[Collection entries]
□ □ □ □

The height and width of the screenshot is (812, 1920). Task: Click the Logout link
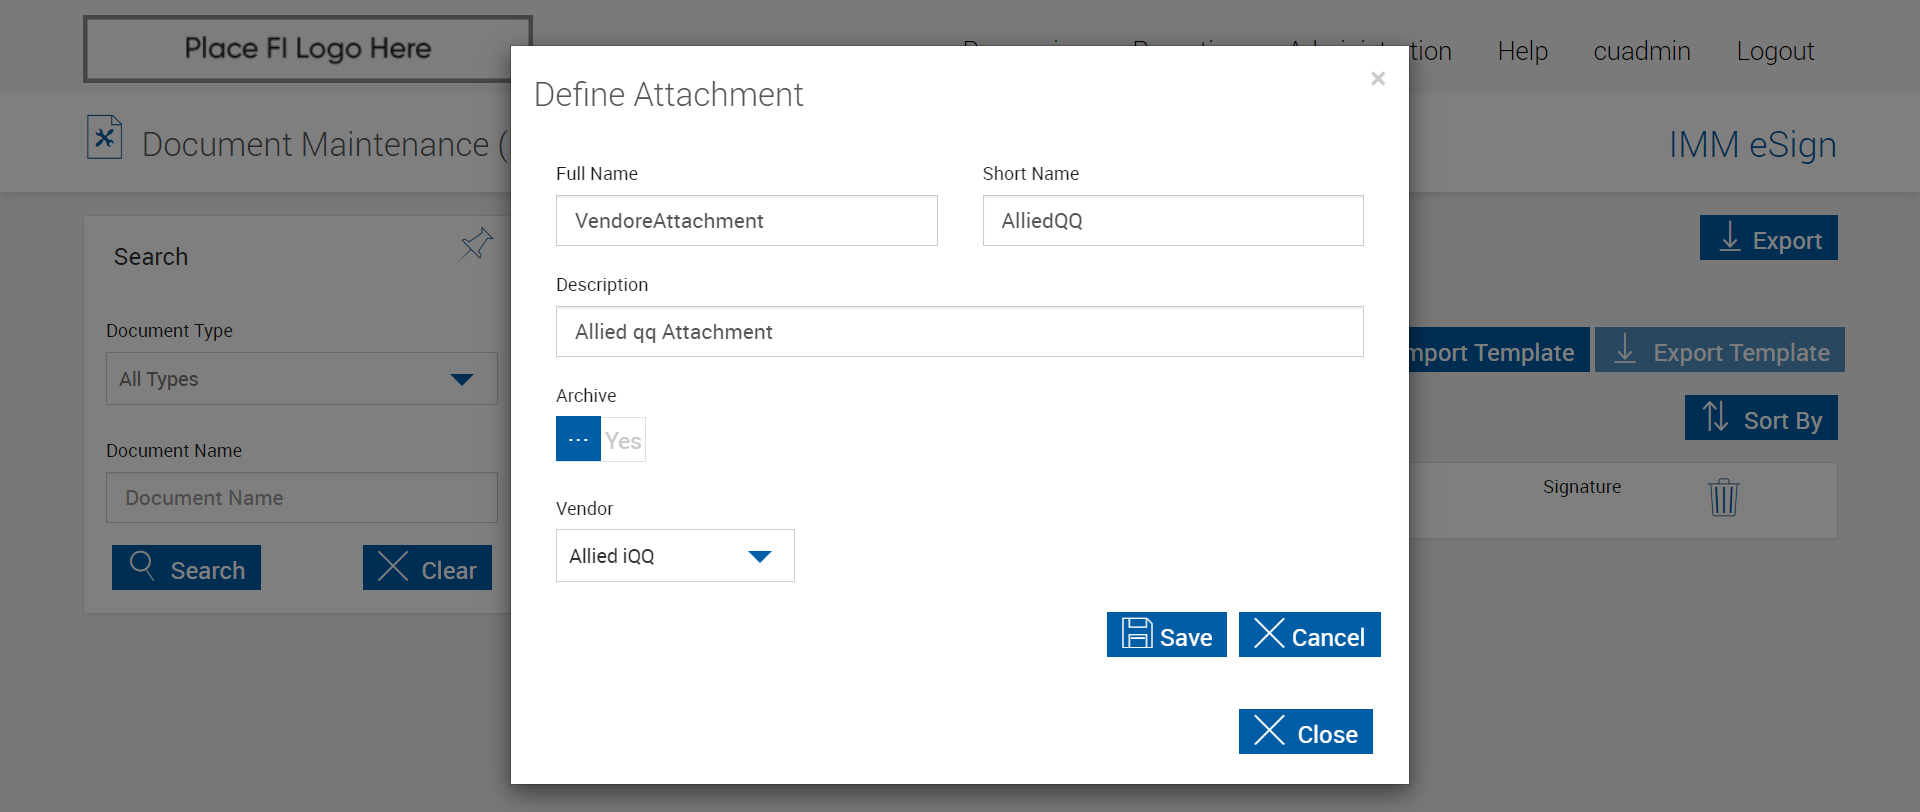point(1774,51)
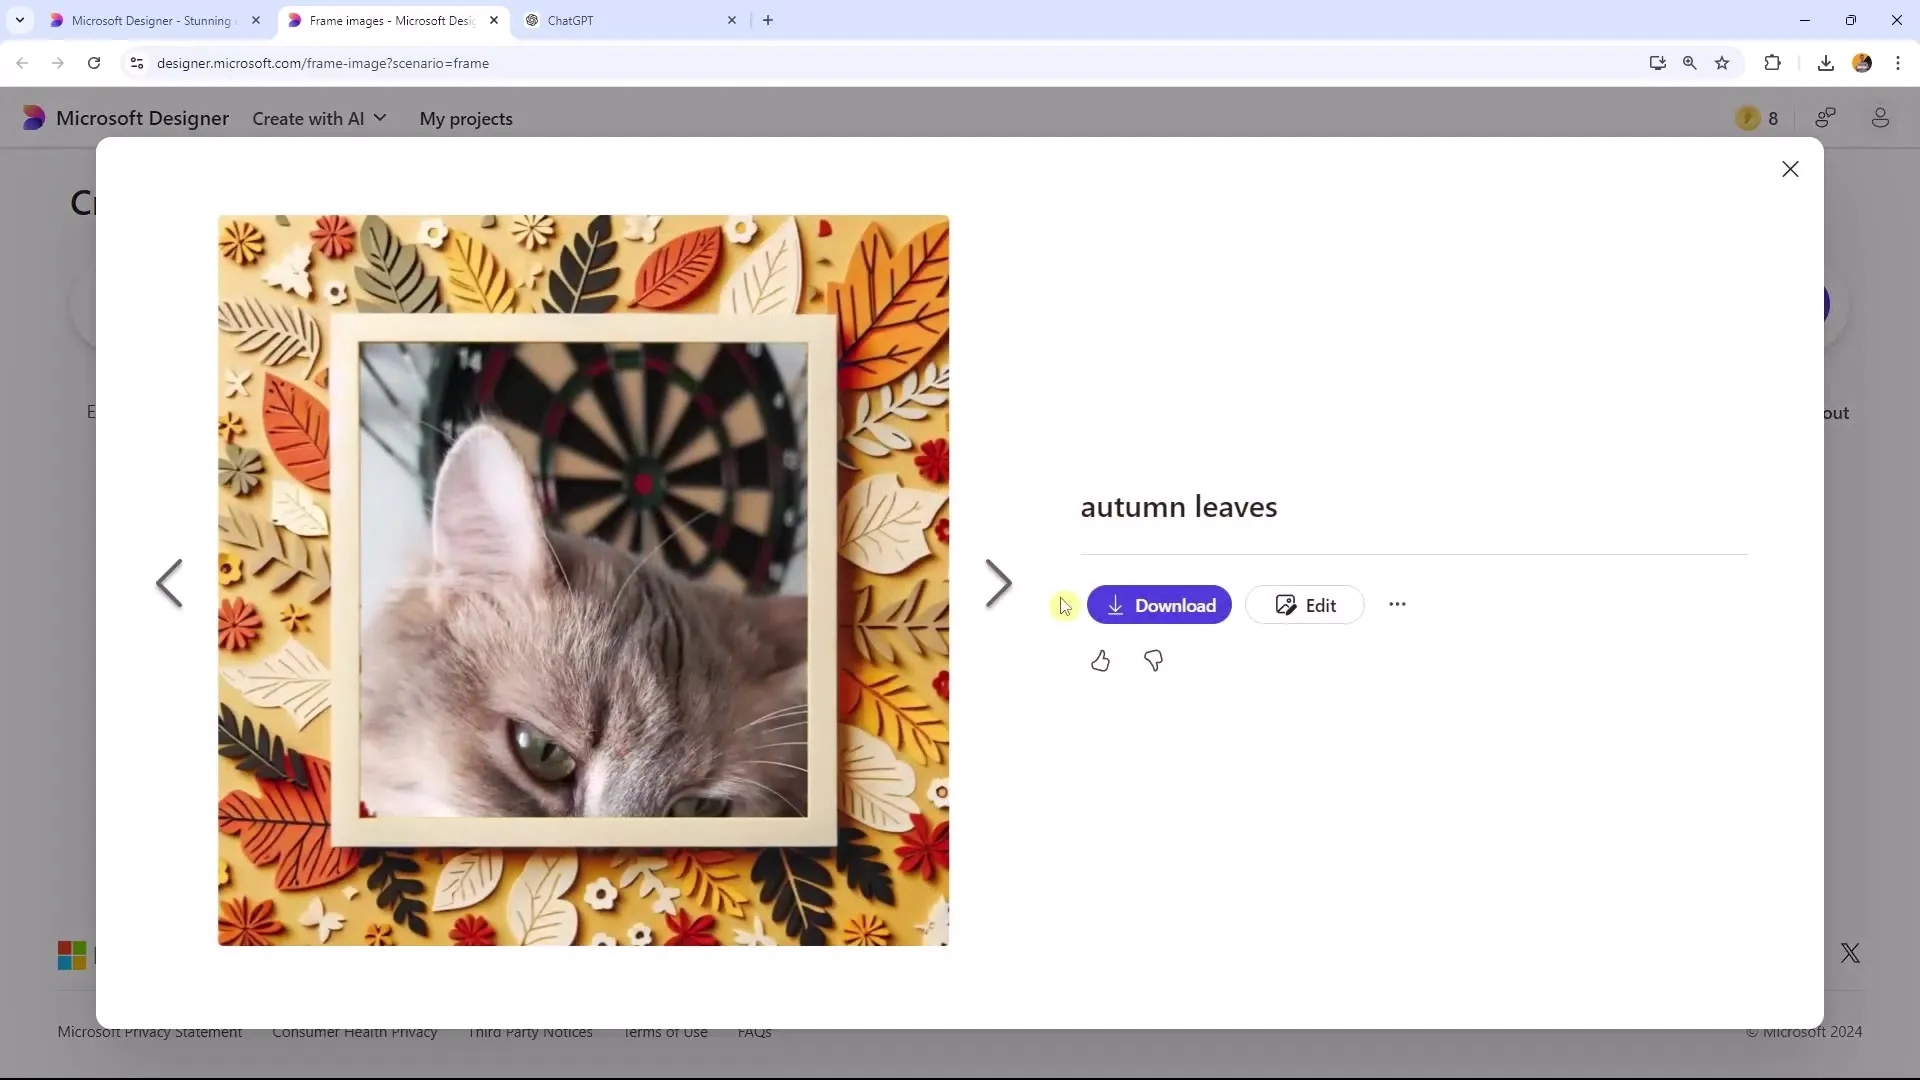Click the download arrow icon
The height and width of the screenshot is (1080, 1920).
pyautogui.click(x=1116, y=605)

□ □ □ □

To do: Take the entries above and restate them word for word, minus their images.

Result for this task:
The height and width of the screenshot is (812, 1920). Task: Click the Logout link
point(1774,51)
Click the download arrow icon
The height and width of the screenshot is (1080, 1920).
pyautogui.click(x=1116, y=605)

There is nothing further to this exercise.